Como símbolo da crucifixão da sua carne permaneceu-lhe, por 17 anos, cravado no
tórax, um fragmento de agulha quebrada devido a um erro médico, durante a
quotidiana extracção a qual como humilde ovelha assim desejava ser chamará "a
minha lança". A crucifixão, na imagem da Irmã Maria Rosa aqui exposta, está
simbolizada pela coroa de espinhos que com feliz intuição lhe foi colocada sobre
o peito no acto de apertar-lhe o coração.
São Paulo recordou-nos na primeira Leitura, que acabámos de ouvir:
"Estabeleci-te como luz das nações para levares a salvação até aos confins da
Terra". A Beata Maria Rosa, embora fechada num angusto hospital, pairava com
o anseio missionário de Cristo sobre a humanidade e dizia: "Gostaria de
abraçar o mundo", e antes de morrer exclamou: "mando um beijo a toda a
humanidade".
É o seu grito de missionária do amor; é o completamento em si daquilo que falta
à paixão de Cristo e ao sonho de Cristo para que n'Ele todos sejamos um
só.
Se existe um sinal imediato de reconhecimento da Irmã Maria Rosa este é
certamente o sorriso que se tornava a primeira caridade para quem vivia com ela,
mas que se traduzia também em gestos humanos humilíssimos e fortes de escuta,
paciência, serviço que lhe requeriam um preço elevado de abnegação e de dom de
si: "O meu coração está apertado, não obstante eu sou feliz, muito feliz;
iniciei a minha vida no sanatório chorando mas pedi ao Bom Deus para a terminar
cantando as suas misericórdias".
No cortejo das santas Virgens que seguem o Cordeiro onde quer que Ele vá
acrescentou-se uma nova presença: a Beata Maria Rosa, sinal certo de que a
orientação seguida por ela leva deveras à autêntica santidade.
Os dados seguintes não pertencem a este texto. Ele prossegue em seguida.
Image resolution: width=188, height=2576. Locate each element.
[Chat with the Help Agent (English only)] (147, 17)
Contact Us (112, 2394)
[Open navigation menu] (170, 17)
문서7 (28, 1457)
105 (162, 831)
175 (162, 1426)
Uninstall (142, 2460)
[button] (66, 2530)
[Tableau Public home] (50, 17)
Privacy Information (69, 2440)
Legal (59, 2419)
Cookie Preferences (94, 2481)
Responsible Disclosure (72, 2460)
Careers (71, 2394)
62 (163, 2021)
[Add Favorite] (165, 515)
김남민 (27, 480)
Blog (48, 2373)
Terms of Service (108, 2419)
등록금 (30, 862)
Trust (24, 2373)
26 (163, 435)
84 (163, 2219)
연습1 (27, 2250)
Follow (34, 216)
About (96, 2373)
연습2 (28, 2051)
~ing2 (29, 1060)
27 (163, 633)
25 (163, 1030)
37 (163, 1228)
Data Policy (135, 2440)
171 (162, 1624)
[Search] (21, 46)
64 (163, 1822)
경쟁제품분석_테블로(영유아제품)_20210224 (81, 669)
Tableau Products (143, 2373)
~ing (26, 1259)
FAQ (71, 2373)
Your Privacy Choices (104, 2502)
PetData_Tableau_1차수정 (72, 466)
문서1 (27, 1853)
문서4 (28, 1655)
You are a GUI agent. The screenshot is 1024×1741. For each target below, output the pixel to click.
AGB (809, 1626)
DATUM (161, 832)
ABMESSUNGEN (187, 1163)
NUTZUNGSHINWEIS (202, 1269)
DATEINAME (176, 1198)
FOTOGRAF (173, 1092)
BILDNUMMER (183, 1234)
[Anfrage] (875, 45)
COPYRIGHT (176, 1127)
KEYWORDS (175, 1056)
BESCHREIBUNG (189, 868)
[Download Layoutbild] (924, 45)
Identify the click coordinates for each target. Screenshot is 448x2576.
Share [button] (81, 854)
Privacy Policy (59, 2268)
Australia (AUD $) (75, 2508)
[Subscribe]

A Beata Maria Rosa, colocada pela Igreja sobre o candelabro, exorta-nos à
esperança e a não nos deixarmos esmorecer pelos nossos limites e culpas, porque
Deus nada deixa incompleto. Rezemos também nós, como ela pedia para si mesma:
"Que Jesus Senhor aja em mim a fim de construir sobre os escombros da minha
miséria, aquela obra-prima que Ele determinou desde a Eternidade". A
obra-prima da perfeição evangélica, a obra-prima da própria santificação.